**DATA FOR THE TASK:**

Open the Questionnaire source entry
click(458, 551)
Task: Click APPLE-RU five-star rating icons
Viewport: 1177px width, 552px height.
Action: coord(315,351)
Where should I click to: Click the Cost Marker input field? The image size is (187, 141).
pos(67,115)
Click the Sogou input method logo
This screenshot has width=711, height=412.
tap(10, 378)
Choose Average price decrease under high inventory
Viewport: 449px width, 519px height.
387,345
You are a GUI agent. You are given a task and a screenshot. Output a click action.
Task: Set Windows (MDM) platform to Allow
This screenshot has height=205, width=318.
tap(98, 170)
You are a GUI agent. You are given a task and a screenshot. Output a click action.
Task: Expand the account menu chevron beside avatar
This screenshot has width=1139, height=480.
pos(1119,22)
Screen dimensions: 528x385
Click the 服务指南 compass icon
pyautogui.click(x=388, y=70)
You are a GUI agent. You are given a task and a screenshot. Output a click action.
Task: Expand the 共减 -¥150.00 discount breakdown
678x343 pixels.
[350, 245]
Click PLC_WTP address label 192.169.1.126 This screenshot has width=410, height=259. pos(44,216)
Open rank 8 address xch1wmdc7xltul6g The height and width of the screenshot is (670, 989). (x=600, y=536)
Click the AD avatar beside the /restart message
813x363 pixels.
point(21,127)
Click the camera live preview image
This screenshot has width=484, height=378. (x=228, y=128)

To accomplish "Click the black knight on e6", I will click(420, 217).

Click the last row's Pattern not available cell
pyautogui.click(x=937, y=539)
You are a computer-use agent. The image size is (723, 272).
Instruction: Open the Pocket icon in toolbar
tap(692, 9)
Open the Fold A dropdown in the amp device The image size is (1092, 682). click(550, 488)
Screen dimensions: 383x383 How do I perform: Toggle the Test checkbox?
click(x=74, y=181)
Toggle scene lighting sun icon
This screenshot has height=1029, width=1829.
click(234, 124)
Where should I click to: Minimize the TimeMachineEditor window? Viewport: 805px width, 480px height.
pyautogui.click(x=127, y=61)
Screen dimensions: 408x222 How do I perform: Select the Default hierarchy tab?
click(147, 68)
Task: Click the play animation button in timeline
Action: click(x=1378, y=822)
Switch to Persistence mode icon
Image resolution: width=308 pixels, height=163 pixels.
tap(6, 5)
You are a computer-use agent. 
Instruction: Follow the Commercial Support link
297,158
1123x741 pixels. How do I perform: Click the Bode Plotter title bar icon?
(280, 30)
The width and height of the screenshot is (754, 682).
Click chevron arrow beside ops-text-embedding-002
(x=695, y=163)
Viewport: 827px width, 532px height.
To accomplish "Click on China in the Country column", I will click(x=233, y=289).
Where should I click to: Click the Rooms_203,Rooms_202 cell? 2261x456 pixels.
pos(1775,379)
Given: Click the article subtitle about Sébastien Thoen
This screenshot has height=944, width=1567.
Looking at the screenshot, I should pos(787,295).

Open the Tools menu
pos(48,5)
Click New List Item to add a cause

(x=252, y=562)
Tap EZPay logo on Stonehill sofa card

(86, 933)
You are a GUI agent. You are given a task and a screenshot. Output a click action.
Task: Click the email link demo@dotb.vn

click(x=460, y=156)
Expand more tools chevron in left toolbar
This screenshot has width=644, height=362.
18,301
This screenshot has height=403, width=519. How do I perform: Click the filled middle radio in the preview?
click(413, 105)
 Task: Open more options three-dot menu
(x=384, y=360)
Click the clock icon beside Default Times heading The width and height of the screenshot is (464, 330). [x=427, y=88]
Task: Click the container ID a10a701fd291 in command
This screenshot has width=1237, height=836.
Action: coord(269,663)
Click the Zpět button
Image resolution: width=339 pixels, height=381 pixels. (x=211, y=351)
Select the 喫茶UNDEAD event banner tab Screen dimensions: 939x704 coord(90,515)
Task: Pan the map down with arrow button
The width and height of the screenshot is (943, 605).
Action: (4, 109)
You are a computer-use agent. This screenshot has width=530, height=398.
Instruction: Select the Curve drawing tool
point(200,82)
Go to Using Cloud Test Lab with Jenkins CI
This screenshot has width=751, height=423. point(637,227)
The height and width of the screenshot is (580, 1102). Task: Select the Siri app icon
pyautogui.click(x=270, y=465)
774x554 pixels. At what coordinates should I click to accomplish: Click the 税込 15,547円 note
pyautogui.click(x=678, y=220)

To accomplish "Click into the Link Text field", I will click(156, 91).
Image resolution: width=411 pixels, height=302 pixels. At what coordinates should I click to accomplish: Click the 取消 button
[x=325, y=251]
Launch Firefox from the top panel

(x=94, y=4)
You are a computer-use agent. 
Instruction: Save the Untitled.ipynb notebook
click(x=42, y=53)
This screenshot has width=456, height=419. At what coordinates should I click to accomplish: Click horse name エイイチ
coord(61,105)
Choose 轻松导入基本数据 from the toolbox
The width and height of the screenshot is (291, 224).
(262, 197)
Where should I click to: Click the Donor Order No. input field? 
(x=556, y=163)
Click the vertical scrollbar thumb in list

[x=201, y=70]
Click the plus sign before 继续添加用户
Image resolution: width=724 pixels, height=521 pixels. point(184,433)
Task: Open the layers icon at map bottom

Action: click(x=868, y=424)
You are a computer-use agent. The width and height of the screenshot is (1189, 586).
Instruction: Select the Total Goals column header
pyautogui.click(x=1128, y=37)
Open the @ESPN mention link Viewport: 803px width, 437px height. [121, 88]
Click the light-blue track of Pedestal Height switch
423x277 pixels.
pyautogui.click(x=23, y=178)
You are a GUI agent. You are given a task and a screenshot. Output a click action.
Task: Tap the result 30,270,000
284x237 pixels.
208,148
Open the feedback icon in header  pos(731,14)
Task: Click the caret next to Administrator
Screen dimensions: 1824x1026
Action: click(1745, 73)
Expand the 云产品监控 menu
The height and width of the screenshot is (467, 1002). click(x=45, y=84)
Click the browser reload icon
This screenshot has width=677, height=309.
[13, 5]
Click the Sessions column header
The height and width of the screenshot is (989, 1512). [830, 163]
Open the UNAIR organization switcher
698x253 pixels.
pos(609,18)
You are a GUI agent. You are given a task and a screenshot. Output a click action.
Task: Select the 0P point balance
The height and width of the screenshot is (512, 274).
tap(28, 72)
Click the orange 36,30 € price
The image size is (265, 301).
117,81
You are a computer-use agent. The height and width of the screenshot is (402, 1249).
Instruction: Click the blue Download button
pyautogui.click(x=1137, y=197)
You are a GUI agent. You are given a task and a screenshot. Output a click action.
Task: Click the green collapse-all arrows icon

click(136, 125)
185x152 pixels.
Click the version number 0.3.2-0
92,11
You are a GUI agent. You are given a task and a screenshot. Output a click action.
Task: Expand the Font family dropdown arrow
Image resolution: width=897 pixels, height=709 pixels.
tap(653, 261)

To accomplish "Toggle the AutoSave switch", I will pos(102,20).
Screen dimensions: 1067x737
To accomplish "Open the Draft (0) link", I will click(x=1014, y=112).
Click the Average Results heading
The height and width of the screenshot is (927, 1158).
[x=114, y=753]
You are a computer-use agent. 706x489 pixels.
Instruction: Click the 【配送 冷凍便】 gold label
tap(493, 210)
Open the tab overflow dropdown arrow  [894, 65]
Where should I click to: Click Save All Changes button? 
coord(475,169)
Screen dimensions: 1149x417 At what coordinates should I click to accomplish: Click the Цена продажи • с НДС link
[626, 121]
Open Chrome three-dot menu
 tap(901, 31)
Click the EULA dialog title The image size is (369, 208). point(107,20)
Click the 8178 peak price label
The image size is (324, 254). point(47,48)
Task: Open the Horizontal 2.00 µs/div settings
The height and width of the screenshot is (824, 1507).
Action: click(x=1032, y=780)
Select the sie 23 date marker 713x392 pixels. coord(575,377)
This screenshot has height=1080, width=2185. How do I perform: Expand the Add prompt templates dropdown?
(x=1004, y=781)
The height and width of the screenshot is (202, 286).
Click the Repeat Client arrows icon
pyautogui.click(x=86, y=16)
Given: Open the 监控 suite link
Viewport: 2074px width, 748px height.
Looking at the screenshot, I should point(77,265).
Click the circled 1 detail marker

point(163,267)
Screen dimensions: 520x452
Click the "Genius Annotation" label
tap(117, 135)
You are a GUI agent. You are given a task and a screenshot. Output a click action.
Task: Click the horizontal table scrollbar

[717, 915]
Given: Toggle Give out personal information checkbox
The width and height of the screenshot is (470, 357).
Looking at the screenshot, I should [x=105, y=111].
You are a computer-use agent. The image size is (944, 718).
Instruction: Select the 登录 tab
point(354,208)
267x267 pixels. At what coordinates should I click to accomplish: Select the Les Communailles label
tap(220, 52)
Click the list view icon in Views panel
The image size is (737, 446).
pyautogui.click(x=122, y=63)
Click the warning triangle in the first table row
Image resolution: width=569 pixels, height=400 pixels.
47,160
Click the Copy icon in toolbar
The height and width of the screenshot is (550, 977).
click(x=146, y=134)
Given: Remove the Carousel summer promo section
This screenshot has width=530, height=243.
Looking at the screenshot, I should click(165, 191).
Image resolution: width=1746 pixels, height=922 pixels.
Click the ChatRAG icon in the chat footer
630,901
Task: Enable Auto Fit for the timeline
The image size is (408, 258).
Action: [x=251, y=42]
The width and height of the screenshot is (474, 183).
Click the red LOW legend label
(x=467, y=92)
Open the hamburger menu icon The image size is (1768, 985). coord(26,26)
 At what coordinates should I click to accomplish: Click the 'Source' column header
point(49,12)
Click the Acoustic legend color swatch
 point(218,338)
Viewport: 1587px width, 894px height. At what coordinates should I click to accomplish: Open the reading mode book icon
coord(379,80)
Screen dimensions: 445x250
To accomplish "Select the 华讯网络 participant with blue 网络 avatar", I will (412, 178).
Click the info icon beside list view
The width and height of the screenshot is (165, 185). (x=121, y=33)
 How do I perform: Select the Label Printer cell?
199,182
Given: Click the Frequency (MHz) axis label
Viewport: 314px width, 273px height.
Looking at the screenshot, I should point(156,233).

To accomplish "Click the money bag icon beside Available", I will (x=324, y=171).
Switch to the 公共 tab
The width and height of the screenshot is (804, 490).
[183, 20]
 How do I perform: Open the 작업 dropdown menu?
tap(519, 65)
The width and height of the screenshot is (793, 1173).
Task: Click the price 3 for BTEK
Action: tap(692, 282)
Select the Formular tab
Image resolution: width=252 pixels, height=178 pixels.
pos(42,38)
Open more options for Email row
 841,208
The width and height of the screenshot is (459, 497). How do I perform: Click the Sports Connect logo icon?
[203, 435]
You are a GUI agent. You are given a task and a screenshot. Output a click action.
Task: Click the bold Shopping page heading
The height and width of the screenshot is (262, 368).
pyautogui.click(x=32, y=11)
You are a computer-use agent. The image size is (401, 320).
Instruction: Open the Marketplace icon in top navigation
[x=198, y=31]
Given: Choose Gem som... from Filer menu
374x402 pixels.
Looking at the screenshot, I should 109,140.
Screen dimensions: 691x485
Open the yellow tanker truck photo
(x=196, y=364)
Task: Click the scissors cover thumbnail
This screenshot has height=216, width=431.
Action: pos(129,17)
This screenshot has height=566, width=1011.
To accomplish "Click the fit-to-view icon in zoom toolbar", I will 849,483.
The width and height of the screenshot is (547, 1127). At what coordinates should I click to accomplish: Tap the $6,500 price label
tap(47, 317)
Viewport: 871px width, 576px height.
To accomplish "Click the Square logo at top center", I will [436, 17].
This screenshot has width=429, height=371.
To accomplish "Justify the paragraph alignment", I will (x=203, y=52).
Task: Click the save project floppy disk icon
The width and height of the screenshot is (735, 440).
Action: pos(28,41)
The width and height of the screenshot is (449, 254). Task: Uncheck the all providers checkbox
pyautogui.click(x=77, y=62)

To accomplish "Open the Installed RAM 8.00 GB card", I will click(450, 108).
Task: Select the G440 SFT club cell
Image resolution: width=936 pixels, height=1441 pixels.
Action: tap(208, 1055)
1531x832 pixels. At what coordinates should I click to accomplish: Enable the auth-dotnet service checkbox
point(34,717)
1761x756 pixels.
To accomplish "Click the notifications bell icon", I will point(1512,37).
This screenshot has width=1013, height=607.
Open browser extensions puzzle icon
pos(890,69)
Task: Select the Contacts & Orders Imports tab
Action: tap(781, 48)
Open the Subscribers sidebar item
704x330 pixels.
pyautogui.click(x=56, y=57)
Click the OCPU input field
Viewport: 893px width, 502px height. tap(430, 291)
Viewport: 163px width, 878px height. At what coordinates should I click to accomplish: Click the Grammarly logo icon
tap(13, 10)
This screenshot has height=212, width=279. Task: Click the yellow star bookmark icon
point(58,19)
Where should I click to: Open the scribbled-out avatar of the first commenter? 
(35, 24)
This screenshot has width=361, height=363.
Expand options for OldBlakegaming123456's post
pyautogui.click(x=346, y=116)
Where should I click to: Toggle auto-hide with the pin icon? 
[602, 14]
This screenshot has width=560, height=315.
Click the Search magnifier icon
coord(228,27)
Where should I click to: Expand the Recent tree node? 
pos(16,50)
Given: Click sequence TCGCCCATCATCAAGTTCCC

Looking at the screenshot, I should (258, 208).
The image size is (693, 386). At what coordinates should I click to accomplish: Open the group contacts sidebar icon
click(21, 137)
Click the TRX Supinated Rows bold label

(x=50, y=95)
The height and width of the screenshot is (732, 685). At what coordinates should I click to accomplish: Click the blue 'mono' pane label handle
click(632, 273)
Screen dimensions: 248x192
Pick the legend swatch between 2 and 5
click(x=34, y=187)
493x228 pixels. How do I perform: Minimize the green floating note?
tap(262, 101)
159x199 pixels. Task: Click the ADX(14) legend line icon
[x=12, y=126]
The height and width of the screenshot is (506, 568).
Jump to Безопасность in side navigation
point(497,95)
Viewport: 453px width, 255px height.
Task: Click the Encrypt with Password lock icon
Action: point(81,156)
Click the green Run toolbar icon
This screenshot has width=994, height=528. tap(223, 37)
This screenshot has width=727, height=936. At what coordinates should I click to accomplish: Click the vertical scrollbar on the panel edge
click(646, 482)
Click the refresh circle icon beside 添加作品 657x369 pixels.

**WHAT YOU NEED TO DO:**
Can you repeat the records from the very first line through the line containing "tap(10, 378)", swapping "Questionnaire" for "Survey" and leaving everything else as it is?

**RIGHT ANSWER:**
Open the Survey source entry
click(458, 551)
Task: Click APPLE-RU five-star rating icons
Viewport: 1177px width, 552px height.
Action: coord(315,351)
Where should I click to: Click the Cost Marker input field? The image size is (187, 141).
pos(67,115)
Click the Sogou input method logo
This screenshot has width=711, height=412.
tap(10, 378)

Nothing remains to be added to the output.